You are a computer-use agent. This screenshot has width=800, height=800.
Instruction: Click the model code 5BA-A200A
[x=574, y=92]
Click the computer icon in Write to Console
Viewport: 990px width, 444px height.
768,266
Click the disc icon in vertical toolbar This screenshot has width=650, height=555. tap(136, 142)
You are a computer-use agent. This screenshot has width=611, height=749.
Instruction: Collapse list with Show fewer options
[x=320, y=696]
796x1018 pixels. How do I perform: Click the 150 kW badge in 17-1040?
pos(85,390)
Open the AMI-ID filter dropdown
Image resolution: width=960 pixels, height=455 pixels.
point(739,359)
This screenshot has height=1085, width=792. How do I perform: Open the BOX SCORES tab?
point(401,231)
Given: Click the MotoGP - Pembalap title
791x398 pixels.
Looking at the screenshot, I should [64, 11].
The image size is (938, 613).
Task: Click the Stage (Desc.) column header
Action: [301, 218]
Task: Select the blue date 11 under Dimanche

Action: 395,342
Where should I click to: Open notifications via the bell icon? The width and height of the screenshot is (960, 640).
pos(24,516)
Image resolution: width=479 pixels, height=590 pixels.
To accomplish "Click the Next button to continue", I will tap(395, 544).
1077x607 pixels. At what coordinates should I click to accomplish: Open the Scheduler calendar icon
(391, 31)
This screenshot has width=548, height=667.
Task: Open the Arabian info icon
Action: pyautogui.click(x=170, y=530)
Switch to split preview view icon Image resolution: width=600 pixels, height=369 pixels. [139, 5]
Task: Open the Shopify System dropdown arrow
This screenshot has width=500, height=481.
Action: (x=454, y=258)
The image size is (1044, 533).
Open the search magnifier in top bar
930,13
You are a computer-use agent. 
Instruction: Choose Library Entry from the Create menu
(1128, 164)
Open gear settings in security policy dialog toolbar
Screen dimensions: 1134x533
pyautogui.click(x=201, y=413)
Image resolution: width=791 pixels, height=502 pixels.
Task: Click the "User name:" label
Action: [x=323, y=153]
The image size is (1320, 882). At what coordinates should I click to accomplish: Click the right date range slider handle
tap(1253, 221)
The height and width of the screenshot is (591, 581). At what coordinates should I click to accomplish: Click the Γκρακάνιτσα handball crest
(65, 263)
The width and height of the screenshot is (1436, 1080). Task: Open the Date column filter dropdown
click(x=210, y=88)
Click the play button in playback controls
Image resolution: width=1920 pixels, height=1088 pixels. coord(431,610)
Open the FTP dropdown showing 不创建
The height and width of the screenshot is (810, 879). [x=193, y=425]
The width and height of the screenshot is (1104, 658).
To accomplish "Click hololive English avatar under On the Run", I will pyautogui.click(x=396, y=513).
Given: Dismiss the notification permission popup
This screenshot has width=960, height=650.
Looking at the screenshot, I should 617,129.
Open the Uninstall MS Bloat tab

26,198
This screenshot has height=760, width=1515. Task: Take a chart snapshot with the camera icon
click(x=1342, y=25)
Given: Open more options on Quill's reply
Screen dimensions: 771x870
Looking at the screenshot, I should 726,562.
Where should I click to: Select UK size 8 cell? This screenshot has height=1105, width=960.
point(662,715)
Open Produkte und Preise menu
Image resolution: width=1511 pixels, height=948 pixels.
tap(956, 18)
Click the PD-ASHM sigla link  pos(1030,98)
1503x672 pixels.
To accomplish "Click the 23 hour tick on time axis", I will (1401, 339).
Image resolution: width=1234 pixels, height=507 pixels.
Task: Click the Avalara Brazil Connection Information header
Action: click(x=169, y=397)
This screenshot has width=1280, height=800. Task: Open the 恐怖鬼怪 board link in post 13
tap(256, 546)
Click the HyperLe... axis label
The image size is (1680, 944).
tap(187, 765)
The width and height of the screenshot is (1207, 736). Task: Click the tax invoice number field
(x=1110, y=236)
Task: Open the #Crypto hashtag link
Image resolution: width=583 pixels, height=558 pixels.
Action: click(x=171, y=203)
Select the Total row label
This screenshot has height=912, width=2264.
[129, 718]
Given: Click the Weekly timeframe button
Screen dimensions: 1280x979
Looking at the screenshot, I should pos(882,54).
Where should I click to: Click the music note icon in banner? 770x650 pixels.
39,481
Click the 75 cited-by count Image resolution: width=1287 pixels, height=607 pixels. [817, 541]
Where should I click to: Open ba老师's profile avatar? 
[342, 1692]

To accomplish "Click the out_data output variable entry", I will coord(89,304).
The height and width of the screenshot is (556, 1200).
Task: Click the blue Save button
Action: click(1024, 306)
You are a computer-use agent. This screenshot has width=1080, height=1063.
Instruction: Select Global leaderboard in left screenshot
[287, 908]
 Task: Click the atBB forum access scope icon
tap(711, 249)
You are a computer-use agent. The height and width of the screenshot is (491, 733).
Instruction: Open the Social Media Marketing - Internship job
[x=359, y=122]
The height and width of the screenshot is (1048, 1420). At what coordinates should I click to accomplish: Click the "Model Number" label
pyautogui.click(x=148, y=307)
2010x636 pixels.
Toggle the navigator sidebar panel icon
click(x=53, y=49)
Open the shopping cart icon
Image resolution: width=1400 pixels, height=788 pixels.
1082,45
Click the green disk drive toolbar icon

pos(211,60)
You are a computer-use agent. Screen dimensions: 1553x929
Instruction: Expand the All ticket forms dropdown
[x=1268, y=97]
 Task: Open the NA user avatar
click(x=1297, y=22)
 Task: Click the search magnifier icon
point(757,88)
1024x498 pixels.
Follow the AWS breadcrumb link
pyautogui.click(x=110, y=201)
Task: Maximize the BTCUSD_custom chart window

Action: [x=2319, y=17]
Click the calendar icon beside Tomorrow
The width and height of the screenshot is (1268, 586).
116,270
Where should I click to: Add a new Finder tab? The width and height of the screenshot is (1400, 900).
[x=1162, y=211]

:: Aim of the task ::
The answer must be a word-for-word restatement of the records.

:: Output below ::
You are a computer-use agent. This screenshot has width=800, height=800.
Instruction: Click the model code 5BA-A200A
[x=574, y=92]
Click the computer icon in Write to Console
Viewport: 990px width, 444px height.
768,266
Click the disc icon in vertical toolbar This screenshot has width=650, height=555. tap(136, 142)
You are a computer-use agent. This screenshot has width=611, height=749.
Instruction: Collapse list with Show fewer options
[x=320, y=696]
796x1018 pixels. How do I perform: Click the 150 kW badge in 17-1040?
pos(85,390)
Open the AMI-ID filter dropdown
Image resolution: width=960 pixels, height=455 pixels.
point(739,359)
This screenshot has height=1085, width=792. How do I perform: Open the BOX SCORES tab?
point(401,231)
Given: Click the MotoGP - Pembalap title
791x398 pixels.
Looking at the screenshot, I should [64, 11].
The image size is (938, 613).
Task: Click the Stage (Desc.) column header
Action: [301, 218]
Task: Select the blue date 11 under Dimanche

Action: 395,342
Where should I click to: Open notifications via the bell icon? The width and height of the screenshot is (960, 640).
pos(24,516)
Image resolution: width=479 pixels, height=590 pixels.
To accomplish "Click the Next button to continue", I will tap(395, 544).
1077x607 pixels. At what coordinates should I click to accomplish: Open the Scheduler calendar icon
(391, 31)
This screenshot has width=548, height=667.
Task: Open the Arabian info icon
Action: pyautogui.click(x=170, y=530)
Switch to split preview view icon Image resolution: width=600 pixels, height=369 pixels. [139, 5]
Task: Open the Shopify System dropdown arrow
This screenshot has width=500, height=481.
Action: (x=454, y=258)
The image size is (1044, 533).
Open the search magnifier in top bar
930,13
You are a computer-use agent. 
Instruction: Choose Library Entry from the Create menu
(1128, 164)
Open gear settings in security policy dialog toolbar
Screen dimensions: 1134x533
pyautogui.click(x=201, y=413)
Image resolution: width=791 pixels, height=502 pixels.
Task: Click the "User name:" label
Action: [x=323, y=153]
The image size is (1320, 882). At what coordinates should I click to accomplish: Click the right date range slider handle
tap(1253, 221)
The height and width of the screenshot is (591, 581). At what coordinates should I click to accomplish: Click the Γκρακάνιτσα handball crest
(65, 263)
The width and height of the screenshot is (1436, 1080). Task: Open the Date column filter dropdown
click(x=210, y=88)
Click the play button in playback controls
Image resolution: width=1920 pixels, height=1088 pixels. coord(431,610)
Open the FTP dropdown showing 不创建
The height and width of the screenshot is (810, 879). [x=193, y=425]
The width and height of the screenshot is (1104, 658).
To accomplish "Click hololive English avatar under On the Run", I will pyautogui.click(x=396, y=513).
Given: Dismiss the notification permission popup
This screenshot has width=960, height=650.
Looking at the screenshot, I should 617,129.
Open the Uninstall MS Bloat tab

26,198
This screenshot has height=760, width=1515. Task: Take a chart snapshot with the camera icon
click(x=1342, y=25)
Given: Open more options on Quill's reply
Screen dimensions: 771x870
Looking at the screenshot, I should 726,562.
Where should I click to: Select UK size 8 cell? This screenshot has height=1105, width=960.
point(662,715)
Open Produkte und Preise menu
Image resolution: width=1511 pixels, height=948 pixels.
tap(956, 18)
Click the PD-ASHM sigla link  pos(1030,98)
1503x672 pixels.
To accomplish "Click the 23 hour tick on time axis", I will (1401, 339).
Image resolution: width=1234 pixels, height=507 pixels.
Task: Click the Avalara Brazil Connection Information header
Action: click(x=169, y=397)
This screenshot has width=1280, height=800. Task: Open the 恐怖鬼怪 board link in post 13
tap(256, 546)
Click the HyperLe... axis label
The image size is (1680, 944).
tap(187, 765)
The width and height of the screenshot is (1207, 736). Task: Click the tax invoice number field
(x=1110, y=236)
Task: Open the #Crypto hashtag link
Image resolution: width=583 pixels, height=558 pixels.
Action: click(x=171, y=203)
Select the Total row label
This screenshot has height=912, width=2264.
[129, 718]
Given: Click the Weekly timeframe button
Screen dimensions: 1280x979
Looking at the screenshot, I should pos(882,54).
Where should I click to: Click the music note icon in banner? 770x650 pixels.
39,481
Click the 75 cited-by count Image resolution: width=1287 pixels, height=607 pixels. [817, 541]
Where should I click to: Open ba老师's profile avatar? 
[342, 1692]

To accomplish "Click the out_data output variable entry", I will coord(89,304).
The height and width of the screenshot is (556, 1200).
Task: Click the blue Save button
Action: click(1024, 306)
You are a computer-use agent. This screenshot has width=1080, height=1063.
Instruction: Select Global leaderboard in left screenshot
[287, 908]
 Task: Click the atBB forum access scope icon
tap(711, 249)
You are a computer-use agent. The height and width of the screenshot is (491, 733).
Instruction: Open the Social Media Marketing - Internship job
[x=359, y=122]
The height and width of the screenshot is (1048, 1420). At what coordinates should I click to accomplish: Click the "Model Number" label
pyautogui.click(x=148, y=307)
2010x636 pixels.
Toggle the navigator sidebar panel icon
click(x=53, y=49)
Open the shopping cart icon
Image resolution: width=1400 pixels, height=788 pixels.
1082,45
Click the green disk drive toolbar icon

pos(211,60)
You are a computer-use agent. Screen dimensions: 1553x929
Instruction: Expand the All ticket forms dropdown
[x=1268, y=97]
 Task: Open the NA user avatar
click(x=1297, y=22)
 Task: Click the search magnifier icon
point(757,88)
1024x498 pixels.
Follow the AWS breadcrumb link
pyautogui.click(x=110, y=201)
Task: Maximize the BTCUSD_custom chart window

Action: [x=2319, y=17]
Click the calendar icon beside Tomorrow
The width and height of the screenshot is (1268, 586).
116,270
Where should I click to: Add a new Finder tab? The width and height of the screenshot is (1400, 900).
[x=1162, y=211]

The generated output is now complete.